The generator matrix

A CTMC is fully characterised by its (infinitesimal) generator matrix \[ Q = \begin{pmatrix} q_{11} & q_{12} & \cdots & q_{1N} \\ q_{21} & q_{22} & \cdots & q_{2N} \\ \vdots & \vdots & \ddots & \vdots \\ q_{N1} & q_{N2} & \cdots & q_{NN} \\ \end{pmatrix}, \] where \(q_{ij} \geq 0\) for \(i \neq j\) and the diagonal satisfies \(q_{ii} = -\sum_{j \neq i} q_{ij}\), so that every row sums to zero.

The off-diagonal entry \(q_{ij}\) is the instantaneous rate at which the process transitions from state \(i\) to state \(j\). The diagonal entry \(-q_{ii} = \sum_{j \neq i} q_{ij}\) is the total leaving rate from state \(i\), and the dwell time (time spent in state \(i\) before leaving) is exponentially distributed with mean \(1/(-q_{ii})\). Conditional on leaving state \(i\), the probability of moving to state \(j \neq i\) is \[ \omega_{ij} = \frac{q_{ij}}{-q_{ii}}. \] These two properties — the dwell time distribution and the conditional next-state probabilities — together fully describe the dynamics of the chain, and they are also how we simulate it in the examples below.

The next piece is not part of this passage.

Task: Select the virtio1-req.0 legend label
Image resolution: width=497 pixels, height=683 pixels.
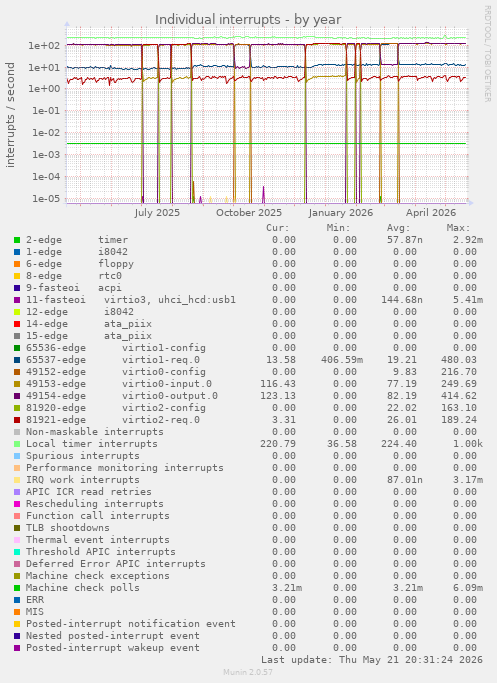Action: 161,360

From the generator to transition probabilities

Given \(Q\) and a time interval of length \(\Delta t\), the transition probability matrix is obtained via the matrix exponential: \[ \Gamma(\Delta t) = \exp(Q \, \Delta t). \] This follows from the Kolmogorov forward equations; see Dobrow (2016) for details. The key practical point is that \(\Gamma(\Delta t)\) automatically adapts to the length of the interval: short gaps produce a matrix close to the identity (little chance of switching), and long gaps produce a matrix close to the stationary distribution (the process has had time to mix). LaMa computes this efficiently for an entire vector of time differences using tpm_ct().

Likelihood

The likelihood of a continuous-time HMM for observations \(x_{t_1}, \dots, x_{t_T}\) at irregular times \(t_1 < \dots < t_T\) has exactly the same structure as the regular HMM likelihood: \[ L(\theta) = \delta^{(1)} \,\Gamma(\Delta t_1)\, P(x_{t_2})\, \Gamma(\Delta t_2)\, P(x_{t_3}) \cdots \Gamma(\Delta t_{T-1})\, P(x_{t_T})\, \mathbf{1}^\top, \] where \(\Delta t_k = t_{k+1} - t_k\) and each \(\Gamma(\Delta t_k) = \exp(Q \,\Delta t_k)\) is specific to its interval. The initial distribution \(\delta^{(1)}\) is typically set to the stationary distribution of the CTMC, available via stationary_ct(). Everything else — the allprobs matrix and the forward algorithm via forward() — is identical to the regular HMM case.

Example 1: two states

Simulating data

We start by setting parameters. The generator below specifies that from state 1 the leaving rate is 0.5 (mean dwell time \(1/0.5 = 2\) time units), and from state 2 the leaving rate is 1 (mean dwell time \(1/1 = 1\) time unit), so state 1 is the more persistent state.

# generator matrix Q
Q = matrix(c(-0.5, 0.5,
              1.0, -1.0), nrow = 2, byrow = TRUE)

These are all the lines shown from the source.